Everyone stopped eating at once and turned toward the sheriff. Laurie stood motionless in front of him with a plate full of steak fingers and fries in one hand and a plastic ketchup bottle in the other, waiting as expectantly as the rest of the diners.
“Well,” he said, speaking aloud to himself. “I won’t be able to drive the patrol car up there in all that gumbo. I’ll have to go back to Livingston to pick up the four-wheeler.”
At this, JJ’s fists balled on the counter top. “The hell with that, Colton,” he said. “He’ll be long gone by the time you get back. Run me up to the ranch and we can grab a couple of horses and chase down that son of a bitch.”

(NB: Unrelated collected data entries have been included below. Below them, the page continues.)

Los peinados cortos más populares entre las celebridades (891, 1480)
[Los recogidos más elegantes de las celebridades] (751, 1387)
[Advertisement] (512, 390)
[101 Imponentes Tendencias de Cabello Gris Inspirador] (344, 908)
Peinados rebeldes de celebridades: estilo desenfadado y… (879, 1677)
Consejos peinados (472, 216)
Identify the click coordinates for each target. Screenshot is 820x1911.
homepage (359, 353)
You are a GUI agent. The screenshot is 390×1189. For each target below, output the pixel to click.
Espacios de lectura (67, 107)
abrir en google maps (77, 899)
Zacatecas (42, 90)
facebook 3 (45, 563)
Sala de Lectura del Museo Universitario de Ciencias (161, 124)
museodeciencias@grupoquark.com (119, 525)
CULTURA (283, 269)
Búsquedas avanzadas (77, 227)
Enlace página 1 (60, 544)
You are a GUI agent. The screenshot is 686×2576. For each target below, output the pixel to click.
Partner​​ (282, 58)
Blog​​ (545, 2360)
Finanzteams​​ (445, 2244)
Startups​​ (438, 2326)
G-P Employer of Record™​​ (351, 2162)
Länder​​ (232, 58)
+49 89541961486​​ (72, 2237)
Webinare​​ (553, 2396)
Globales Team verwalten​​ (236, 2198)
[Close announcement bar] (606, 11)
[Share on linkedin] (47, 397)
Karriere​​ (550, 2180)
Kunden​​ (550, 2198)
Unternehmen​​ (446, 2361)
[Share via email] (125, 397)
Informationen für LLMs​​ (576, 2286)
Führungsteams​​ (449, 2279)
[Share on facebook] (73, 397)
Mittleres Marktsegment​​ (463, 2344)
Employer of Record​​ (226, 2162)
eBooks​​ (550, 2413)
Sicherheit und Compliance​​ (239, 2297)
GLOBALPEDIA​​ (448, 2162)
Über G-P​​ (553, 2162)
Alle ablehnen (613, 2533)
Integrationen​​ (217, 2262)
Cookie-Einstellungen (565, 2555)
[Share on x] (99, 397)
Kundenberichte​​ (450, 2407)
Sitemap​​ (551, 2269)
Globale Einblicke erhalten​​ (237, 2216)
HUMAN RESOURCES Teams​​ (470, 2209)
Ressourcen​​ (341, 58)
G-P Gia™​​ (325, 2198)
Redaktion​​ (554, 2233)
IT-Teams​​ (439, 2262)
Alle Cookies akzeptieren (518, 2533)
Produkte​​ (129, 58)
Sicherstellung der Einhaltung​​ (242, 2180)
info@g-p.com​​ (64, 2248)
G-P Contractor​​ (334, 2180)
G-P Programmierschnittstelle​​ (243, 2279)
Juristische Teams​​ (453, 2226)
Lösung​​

Stollar turned toward JJ and appeared to be considering the offer.
“Well?” JJ pressed.
Stollar paused a beat before replying. “You might have a point , JJ. I don’t like going up there without backup . . .”
“I’ll be your damn backup, Colton,” JJ said through gritted teeth.
Stollar looked at him impassively and continued. “I don’t like going up there without back up, but you’re right, we’ve had a hell of a time tracking him down, and this is the first sighting of him in months. Alright, JJ, let’s go up to your place and I’ll borrow one of your horses, but you aren’t coming with me. I don’t need any company.”
JJ glared back into the sheriff’s eyes, but didn’t argue.
The sheriff’s next words nudged the waitress into action again. “Sorry about that, Laurie. I’ll have to pass on lunch today. Put ‘em away for me and I’ll have ‘em tomorrow.” Stollar grinned and winked at her then threw a five-dollar bill on the counter and tipped his hat forward to sit upright again
“You bet, Colton.” Laurie smiled warmly back.
“Let’s go, JJ.”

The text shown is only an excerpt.